The government of Uganda has already announced that sometime in 2025, the country will witness the first commercial production of its estimated 6.5 billion barrels of oil, 1.4 billion of which is estimated to be recoverable.

With Nakalema’s SHIPU, the oil curse can be kept at bay

Aiden Wasajja
@New Vision

Many countries the world over have found themselves suffering from the oil curse immediately after the natural resource is found and explored within their territories.

The government of Uganda has already announced that sometime in 2025, the country will witness the first commercial production of its estimated 6.5 billion barrels of oil, 1.4 billion of which is estimated to be recoverable.

Already several companies are working around the clock to ensure that this deadline is met.

Along the oil production, are the refineries and East African Crude Oil Pipeline, which will transport the resource to the coast for onward exportation.

Reports indicate that at the peak, Uganda will be producing at least 230,000 barrels of oil daily.

Despite all these developments, some activists have expressed concern over the negative impacts of oil production in Uganda.
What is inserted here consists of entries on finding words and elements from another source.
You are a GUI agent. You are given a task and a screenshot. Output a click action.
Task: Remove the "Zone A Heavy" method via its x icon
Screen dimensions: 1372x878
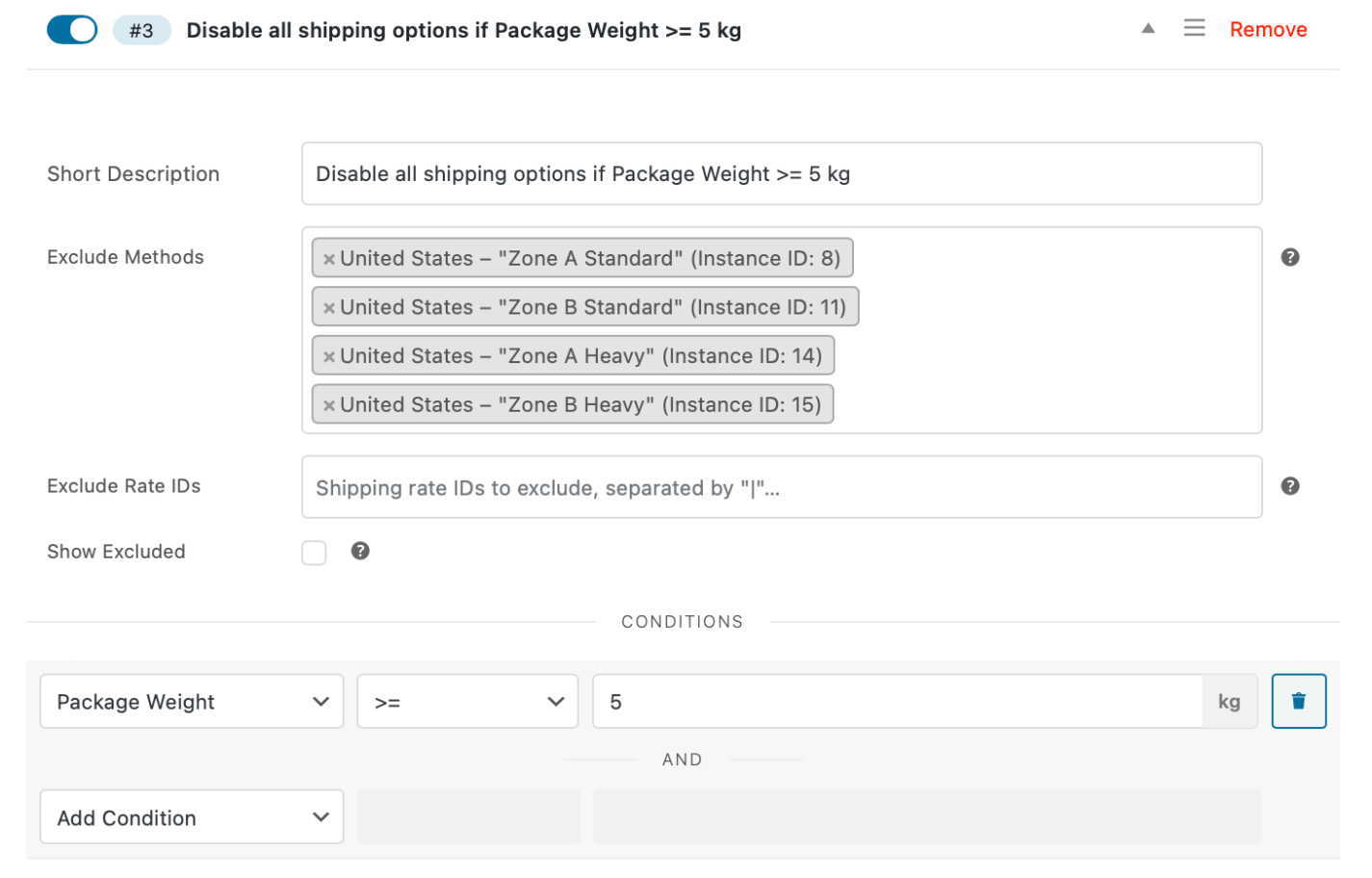coord(328,355)
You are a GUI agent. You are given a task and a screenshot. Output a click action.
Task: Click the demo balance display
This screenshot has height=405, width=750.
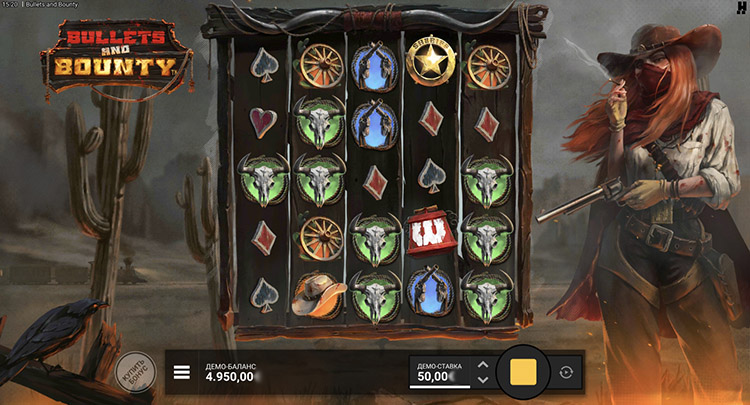coord(231,372)
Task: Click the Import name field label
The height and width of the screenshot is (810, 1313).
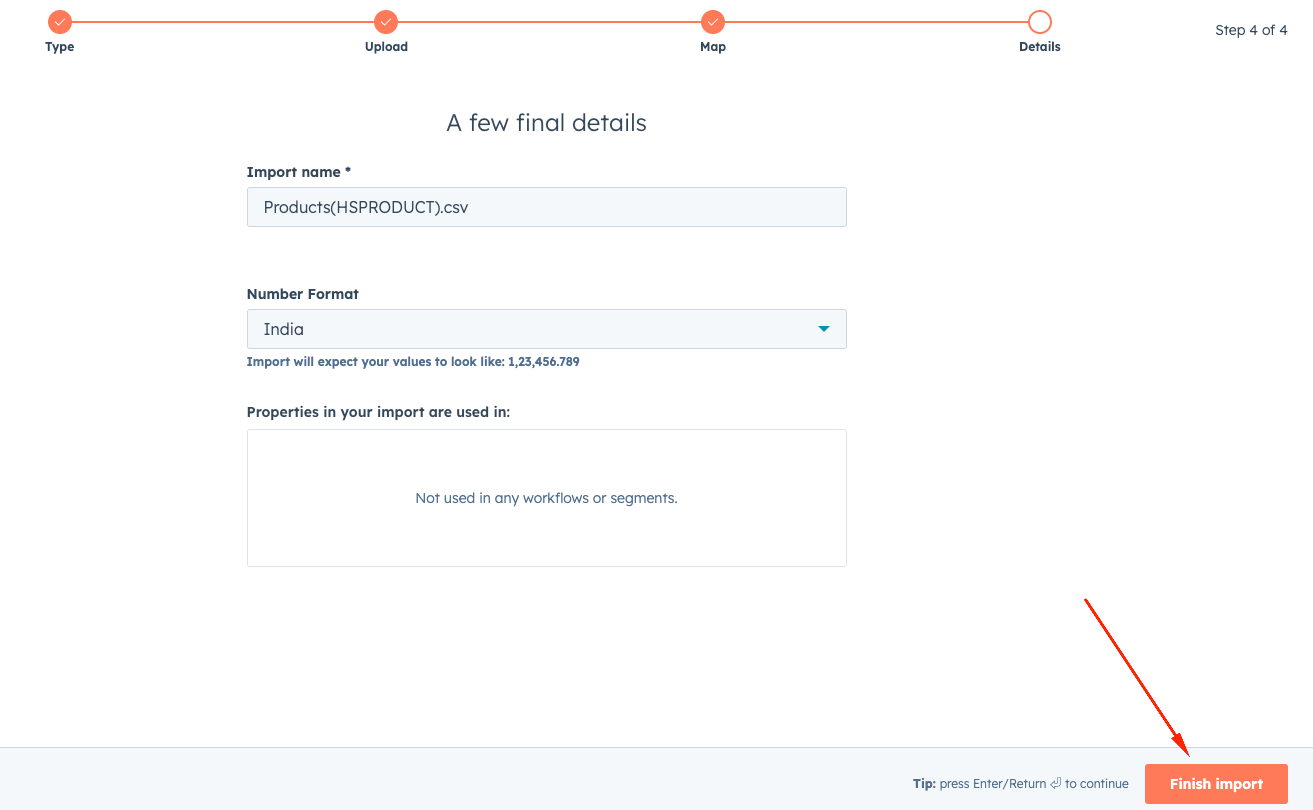Action: 298,172
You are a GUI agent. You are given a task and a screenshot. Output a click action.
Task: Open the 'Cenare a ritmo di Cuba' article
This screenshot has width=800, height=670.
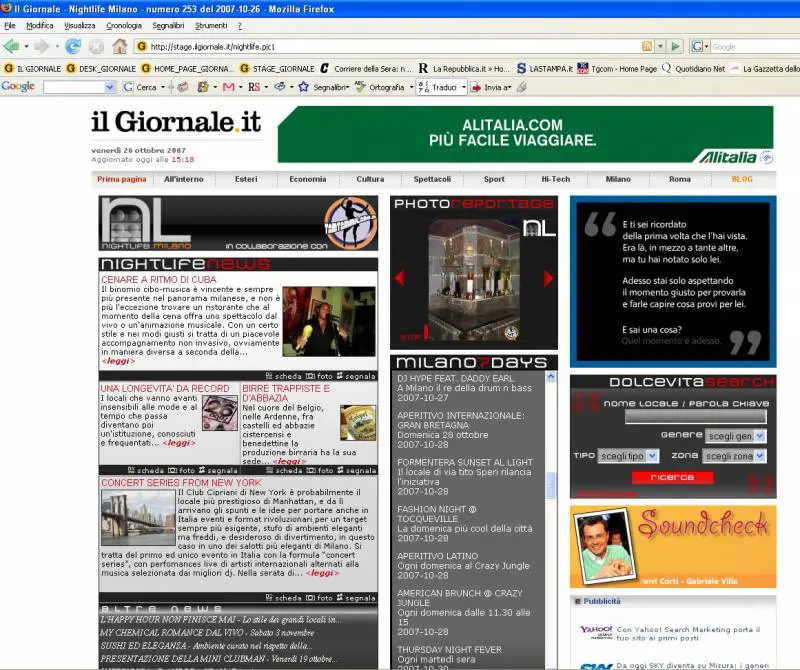pos(159,279)
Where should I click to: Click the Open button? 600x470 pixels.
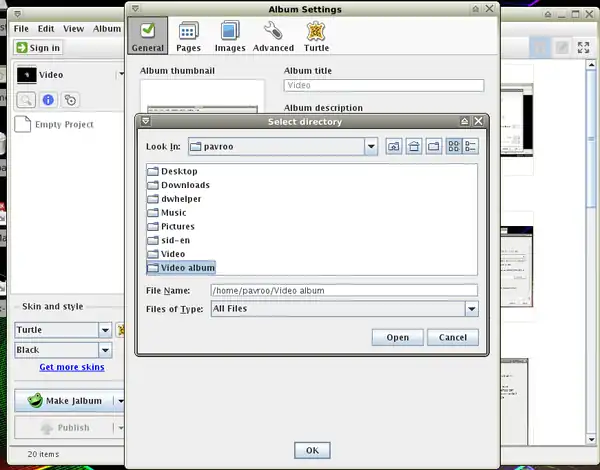[397, 337]
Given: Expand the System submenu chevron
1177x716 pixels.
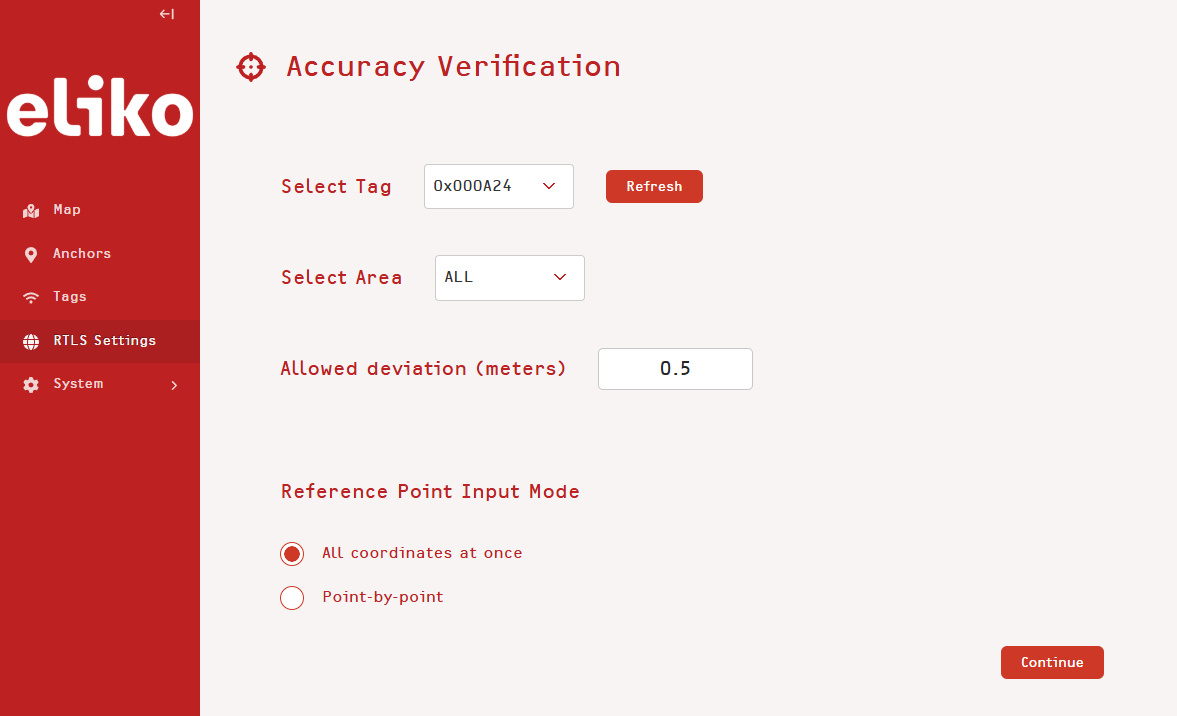Looking at the screenshot, I should (174, 385).
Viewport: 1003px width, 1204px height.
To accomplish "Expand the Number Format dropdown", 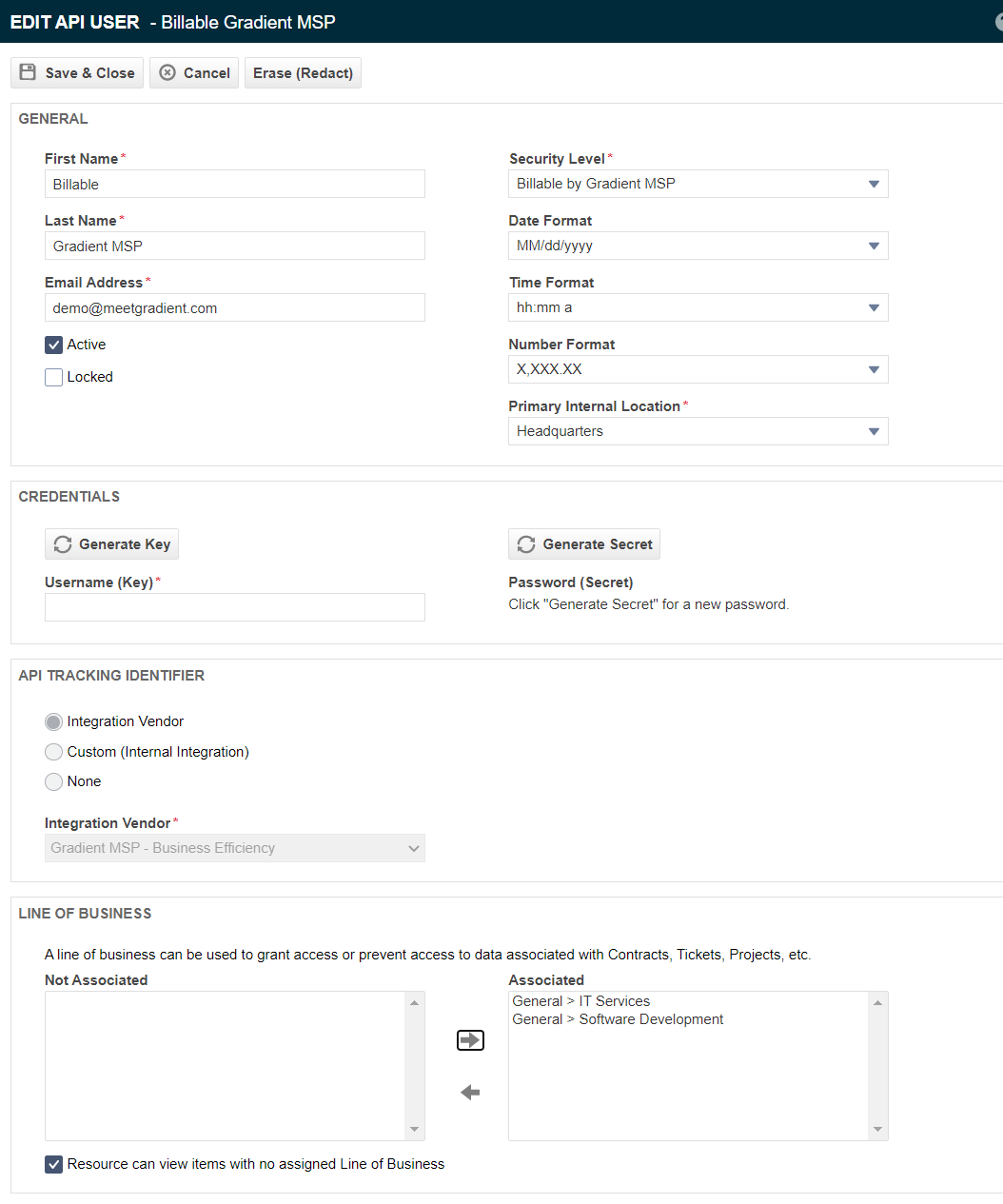I will [x=698, y=369].
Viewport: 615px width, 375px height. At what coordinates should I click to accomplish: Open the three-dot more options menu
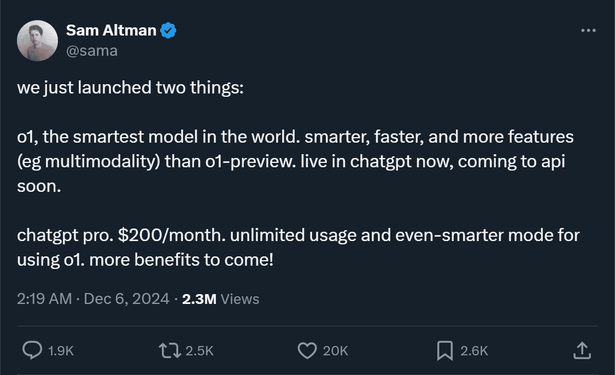(588, 30)
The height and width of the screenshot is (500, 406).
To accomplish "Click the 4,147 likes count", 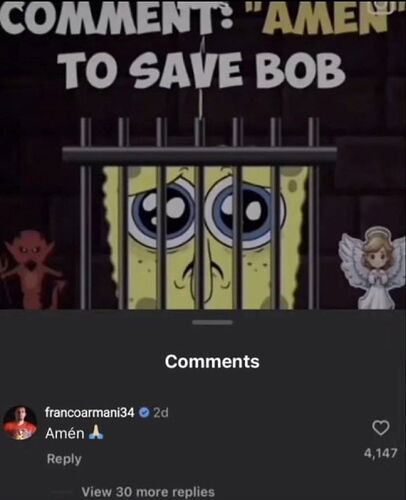I will [x=381, y=453].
The activists insist oil has come as a curse to Ugandans who were displaced to pave the way for the pipeline as well as to the ecosystem.

Investors are being discouraged from sinking their money in the various opportunities that come along with oil production over alleged rampant corruption and other evils.

However, the good news is that the much-trusted State House Investors Protection Unit (SHIPU) led by Col Edith Nakalema has been roped into the production process.

During a recent joint press briefing by both Nakalema and the Chief Executive Officer of Uganda National Oil Company, Proscovia Nabbanja, Ugandans were assured that their interests in the oil sector will be protected.

 “Government is not only committed to deliver the first oil but it is also looking forward to ensuring that the interests of Ugandans are projected so that they benefit from the oil,” Nakalema said. 

 “Every investment should be protected to ensure steady progress of our motherland,” Afande Nakalema re-echoed.

It should be noted the oil proceeds are expected to break the country’s aid bondage whereby every penny that comes from global superpowers and other agencies arrives with strings attached, irrespective of Uganda’s sovereignty.

For instance out of the current sh52.7 trillion budget for financial year 2023/24, only sh29.7 trillion is locally sourced. The rest of the budget is coming through borrowing, mostly from international lenders.

To reverse this situation, it will take the commitment of government anti-corruption watch bodies to ensure that every oil shilling and dollar counts.

We already know that Nakalema and her team, together with other bodies have been doing wonderful work fighting corruption and we hope they will triple the energy.

In the same spirit of ensuring that government investments are protected, the private investors who will put their resources into oil-related ventures should also be protected.

To put this into context, the oil and gas value chain addition is divided into three segments upstream, midstream, and downstream.

The first two are highly technical given that they involve drilling and related construction as well as the 1400km pipeline.

However, the downstream has a vast number of opportunities for hundreds if not thousands of investors. Downstream mainly involves the provision of goods such as food and services like transport, accommodation, insurance, health services, security, sports, tourism, entertainment etc.

SHIPU should think about both foreign and local investors who will throng the western region and Uganda at large to ensure that oil does not become a curse for the government, its nationals, as well as the friendly foreign community.